POLITICS

Moratorium needed on college and university fee increases - SACP

Political Bureau says Higher Education, Technical and Vocational Training Acts should be reviewed to regulate institutional autonomy

Political Bureau calls for a moratorium on fee increases by universities and colleges for 2016

23 October 2015

The South African Communist Party (SACP) Political Bureau affirms the legitimacy of the present student struggles against exorbitant university fee increases. It is overwhelmingly the deserving children of the workers and the poor who cannot afford the high cost of access to universities and colleges, who are being excluded on financial grounds.

The SACP therefore makes a call for a moratorium on university and college fee increases for 2016.

The moratorium must be used to create a climate in which all stake-holders are able to urgently address a sustainable way forward towards the progressive realisation of free quality education for the children of the workers and poor who are being discriminated on a class basis by universities and colleges exercising their institutional autonomy. Fees are not set and increased by government.

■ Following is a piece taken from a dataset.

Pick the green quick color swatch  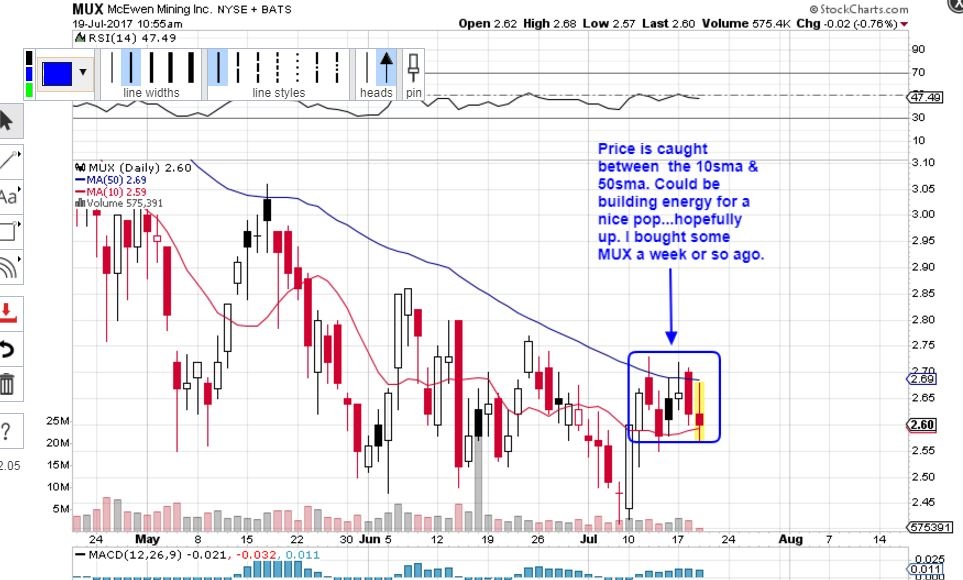click(29, 90)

The problem of student funding highlighted by student mobilisation with active participation of our Progressive Youth Alliance underlines that the prevailing model of institutional autonomy and the manner in which universities use it to exclude the poor and oppose transformation has reached its limits. The SACP calls on the government to initiate a legislative process to review the Higher Education, Technical and Vocational Training Acts to regulate institutional autonomy and ensure more effective public accountability.

The constitutional principle of academic freedom must not be conflated with institutional autonomy. Neither must institutional autonomy be used to lock-out the role of the state in advancing the broader public interest.

The SACP congratulates the students for defending their struggles against organisations and individuals who are seeking to hijack their struggle for narrow party political and sectarian interests. Let us ensure that this major countrywide student mobilisation creates momentum for advancing towards a more egalitarian society, and does not result only in sectoral gains at the expense of the wider working class and poor.

Progressive student and worker struggles must be mutually reinforcing. The students affected by financial exclusion are the sons and daughters of low-paid, outsourced and casualised workers, and the unemployed. In this context, the SACP congratulates the overwhelming majority of students who have consistently conducted themselves in a disciplined manner since the beginning of the mobilisation.

Those minority elements who wittingly or unwittingly are playing into the hands of provocateurs are not interested in the genuine content of the struggle and must be isolated. Likewise, the SACP calls on police-men and -women to act with maximum restraint in often difficult circumstances caused by deliberate provocation.

 The SACP agrees with the outsourced and casualised university workers who have correctly linked the struggle against their conditions with that of the students.

As a country let us not ignore the broader social and economic context and its relation to the situation at hand. On the one hand a doubling of college and university student enrolments since 1994 and a massive increase of comprehensive student funding and support by the state. On the other hand, a persisting capitalist economic crisis and a society characterised by crisis levels of inequality, unemployment and poverty. These are structural and systemic issues, which call on our liberation alliance to move faster in advancing the second more radical phase of our democratic transformation.